To gather insights on the state of Big Data today, we spoke with 15 executives providing Big Data products and services to clients. Specifically, we spoke to:
- Uri Maoz, Head of U.S. Sales and Marketing, Anodot
- Dave McCrory, CTO, Basho
- Carl Tsukahara, CMO, Birst
- Bob Vaillancourt, Vice President, CFB Strategies
- Mikko Jarva, CTO Intelligent Data, Comptel
- Sham Mustafa, Co-Founder and CEO, Correlation One
- Andrew Brust, Senior Director Marketing Strategy, Datameer
- Tarun Thakur, CEO/Co-Founder, Datos IO
- Guy Yehiav, CEO, Profitect
- Hjalmar Gislason, Vice President of Data, Qlik
- Guy Levy-Yurista, Head of Product, Sisense
- Girish Pancha, CEO, StreamSets
- Ciaran Dynes, Vice Presidents of Products, Talend
- Kim Hanmark, Director, Professional Services, TARGIT
- Dennis Duckworth, Director of Product Marketing, VoltDB.
01 The keys to working with Big Data are to be prepared for:
- the number of sources from which data is coming;
- the high volume of data;
- the different forms of data;
- the speed with which the data is coming; and,
- the elasticity of the database, the enterprise, and the applications.

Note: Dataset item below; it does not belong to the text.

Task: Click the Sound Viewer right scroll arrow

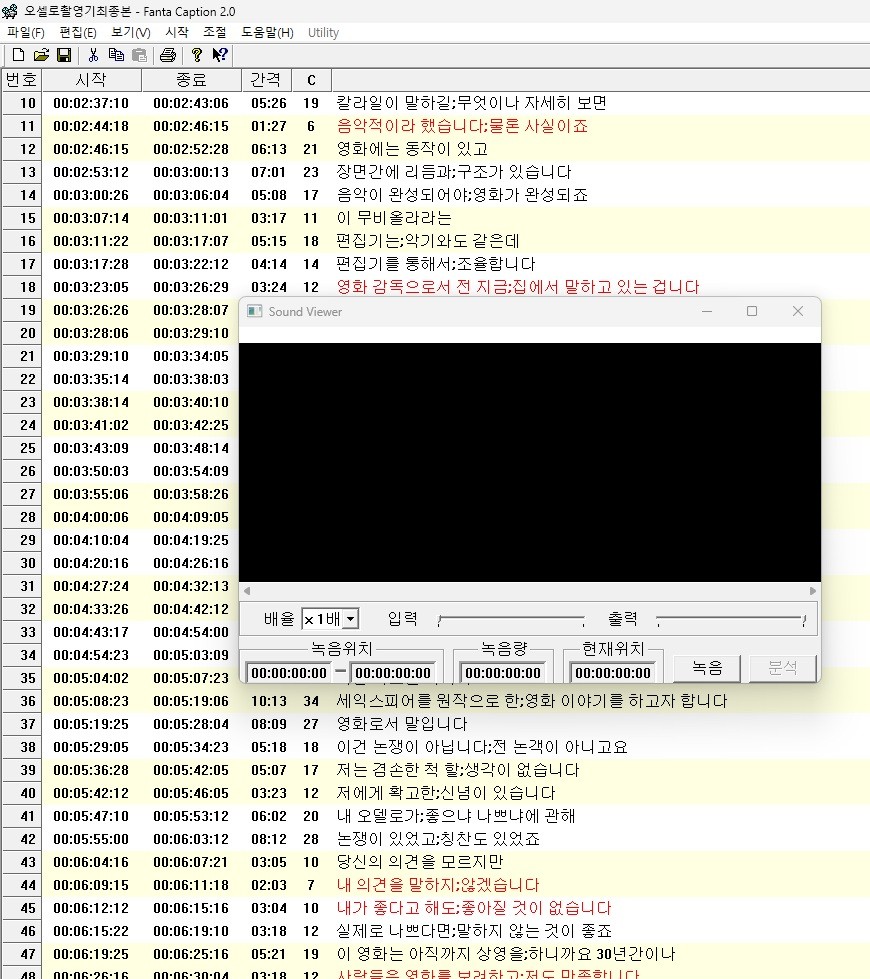Action: (813, 591)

Innovative solutions are becoming available to address the volume and elasticity of data, as well as the integration of the different data types (unstructured, semi-structured, and structured) from different sources. The key is to understand up front what you want to get from the data and then to plan accordingly to ensure the data is operationalized to provide value for the end user—typically in a corporate environment.
02 The most significant changes to Big Data tools and technologies in the past year have been:
- Spark supplanting MapReduce and Hadoop;
- machine learning and clustered computing coming to the forefront;
- the cloud enabling larger datasets at ever lower prices; and,
- the new tools that make the analysis of large, disparate datasets even faster.

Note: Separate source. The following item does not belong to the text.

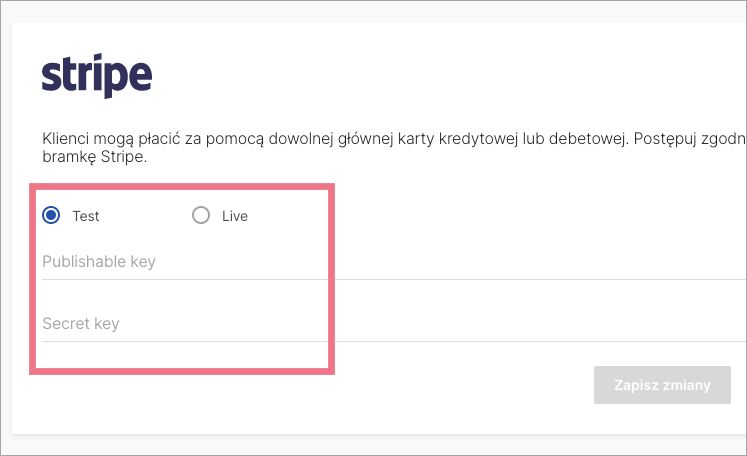The height and width of the screenshot is (456, 747).
Task: Select the Test mode radio button
Action: (x=52, y=215)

Spark has sucked the energy out of some of the newer frameworks while Google cloud has made machine learning and artificial learning accessible. A lot of companies are using Apache Spark as their Big Data platform because it analyzes and hands-off datasets more quickly. The cloud has provided prominent deployment options for companies not in the IT business—Big Data is an operating expense rather than a capital expense so it’s easier to get funding. Cloud and BigData go hand-in-hand, and the cloud providers are ensuring this by developing tools that make Big Data accessible to business professionals rather than just data scientists.
03 Our 15 respondents mentioned 29 different technical solutions they use on Big Data projects. The most frequently mentioned technical solutions are:
- Open Source;
- Kafka; and,
04 Our respondents provided a wide array of use cases and examples of how Big Data is being used to solve real-world problems. The most frequently mentioned use cases involve:
- real-time analytics;
- IoT; and,
- predictive analytics.
Real-time analytics are being used by e-commerce and telcos to provide more personalized services, dynamic pricing, and customer experiences. It’s clear real-time data is more valuable to clients and end users, and as such the speed of ingestion and analysis is key. IoT is most prevalent in industry and utilities to track the use, production, predictive maintenance, and outages to optimize performance, productivity, and efficiency. Predictive analytics are being used for maintenance to reduce downtime in airlines, turbines, and other complex mechanisms, as well as for Wall Street to project the price of commodities based on IoT data collected from farmers’ combines in the Midwest. The latter is a great example of how the same data is being integrated and analyzed to fulfill several end users’ needs.
05 The most common issue affecting Big Data projects is a “lack of vision,” though this was expressed in several ways by respondents. Lack of talent and security were also mentioned by multiple respondents. Companies are slow to see how Big Data can provide them with a business advantage and they tend to be vague about what they want to accomplish. Companies interviewed frequently serve as consultants, helping their clients understand what they can and cannot do with Big Data to address specific business problems and how to make the data they do have actionable for their business. Goals and expectations of the data quality can be unrealistic given the inconsistency of the data and the preparation required for analysis. Companies don’t know what they don’t know, and there is a lack of qualified talent in the market and in the enterprise. The skillset shortage is not going away. In addition, moving data around is inherently unsafe. You need someone who understands the infrastructure and the security protocols; however, these people are nearly as few and far between as Big Data professionals.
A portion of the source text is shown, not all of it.